I remember a harvest cook explaining her menus for the pickers. "Harvest meals are simple but nourishing without being too heavy because the position for cutting the grapes is not particularly favourable for good digestion," she said. Good point! Certain dishes were for mid-day, when pickers needed their forces replenished- meat, vegetables, and les sucres lents (the kind of carbohydrates that convert slowly, to give energy ), ending with cheese and fruit. The teams need to eat and return to the vineyards quickly, in good heart. In the evening people can take their time and the meal is more relaxed. These are the unwritten rules of harvest food.
Le Treuffe´ is often served at the evening meal - a delicious mix of potatoes, curd cheese and cream - with a green salad.
FOR 6 PEOPLE
500 g (1 lb) potatoes 3 eggs 2 heaped teaspoons plain flour 500 g (1 lb) fresh white cheese, such as Ricotta, or curd cheese
2 tablespoons thick cream or crème fraîche 1-2 tablespoons oil, such as groundnut
Wash the potatoes but do not peel them. Cut them up if they are large but it is really better to use smaller ones and cook them whole, so that they do not become watery. Cook in boiling, salted water in their skins. When cooked, drain, and when cool enough to handle, skin them. Take a fork and mash roughly, leaving some chunks - this is not a purée.
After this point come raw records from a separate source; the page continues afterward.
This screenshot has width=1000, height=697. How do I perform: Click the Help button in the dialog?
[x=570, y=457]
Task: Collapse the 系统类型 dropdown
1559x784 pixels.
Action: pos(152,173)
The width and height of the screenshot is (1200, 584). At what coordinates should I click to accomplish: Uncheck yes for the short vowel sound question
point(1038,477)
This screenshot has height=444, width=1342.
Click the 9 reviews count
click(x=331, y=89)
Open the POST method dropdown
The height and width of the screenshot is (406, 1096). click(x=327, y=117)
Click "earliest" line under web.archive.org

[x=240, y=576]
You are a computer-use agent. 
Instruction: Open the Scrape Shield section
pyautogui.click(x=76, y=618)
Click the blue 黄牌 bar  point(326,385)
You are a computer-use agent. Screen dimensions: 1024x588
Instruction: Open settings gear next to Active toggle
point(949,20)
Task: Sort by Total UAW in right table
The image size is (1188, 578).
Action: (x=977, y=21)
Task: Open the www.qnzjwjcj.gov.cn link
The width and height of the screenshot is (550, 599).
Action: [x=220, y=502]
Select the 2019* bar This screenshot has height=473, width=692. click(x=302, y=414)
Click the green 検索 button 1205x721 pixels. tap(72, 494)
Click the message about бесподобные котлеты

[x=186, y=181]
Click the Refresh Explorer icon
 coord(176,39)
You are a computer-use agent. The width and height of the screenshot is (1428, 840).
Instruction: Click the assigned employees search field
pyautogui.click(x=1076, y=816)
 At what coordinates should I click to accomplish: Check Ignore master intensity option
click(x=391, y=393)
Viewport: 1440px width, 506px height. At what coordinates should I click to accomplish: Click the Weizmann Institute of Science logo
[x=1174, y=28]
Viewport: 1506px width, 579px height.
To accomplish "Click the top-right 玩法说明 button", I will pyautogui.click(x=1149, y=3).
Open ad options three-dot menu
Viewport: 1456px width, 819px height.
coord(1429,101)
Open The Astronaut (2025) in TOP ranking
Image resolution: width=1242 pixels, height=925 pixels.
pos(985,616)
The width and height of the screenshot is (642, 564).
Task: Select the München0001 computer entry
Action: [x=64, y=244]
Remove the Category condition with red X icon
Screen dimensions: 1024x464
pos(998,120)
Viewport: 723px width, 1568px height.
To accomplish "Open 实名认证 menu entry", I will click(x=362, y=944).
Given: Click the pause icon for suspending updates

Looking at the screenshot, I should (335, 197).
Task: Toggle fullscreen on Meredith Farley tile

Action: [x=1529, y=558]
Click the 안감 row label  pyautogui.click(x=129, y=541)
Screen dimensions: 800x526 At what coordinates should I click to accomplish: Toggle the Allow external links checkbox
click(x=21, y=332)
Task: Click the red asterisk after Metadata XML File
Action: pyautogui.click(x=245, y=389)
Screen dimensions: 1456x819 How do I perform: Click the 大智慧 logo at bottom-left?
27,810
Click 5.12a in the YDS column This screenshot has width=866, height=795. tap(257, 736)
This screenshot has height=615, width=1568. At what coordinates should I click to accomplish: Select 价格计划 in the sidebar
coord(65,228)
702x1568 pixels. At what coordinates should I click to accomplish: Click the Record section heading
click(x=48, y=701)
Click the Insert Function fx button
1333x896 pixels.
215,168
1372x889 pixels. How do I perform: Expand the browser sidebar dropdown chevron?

Break the eggs into the bowl of potatoes. Sprinkle in the flour, season with salt and pepper. Mix all together. In a separate bowl, break up the white cheese, mashing it with a fork. Add this to the potato mixture with the cream. Mix together without mashing the potatoes too much. It should not be too thick a mixture but neither must it be so liquid that it pours - somewhere between the two.
This potato and cheese mixture can be made ahead of time ready for the final stage just before the meal.
To cook: Heat the oil in a big frying pan. Tip in the mixture and spread it so it is like a rather thick pancake. Cook for roughly 10 minutes over a fairly hight heat until it is brown and crisp on the bottom. Turn down the heat and continue cooking for about another 15 minutes until the mixture is firm enough to turn over and brown on the other side. The best way to do this seems to be to slide it onto a large plate, invert the pan over the plate and turn them both over. This is quite tricky as the pan is hot but the more often you do it, the easier it becomes.
Cook for another 5 to 10 minutes until the bottom of the potato cake is crisp, then slide onto a warmed plate and serve.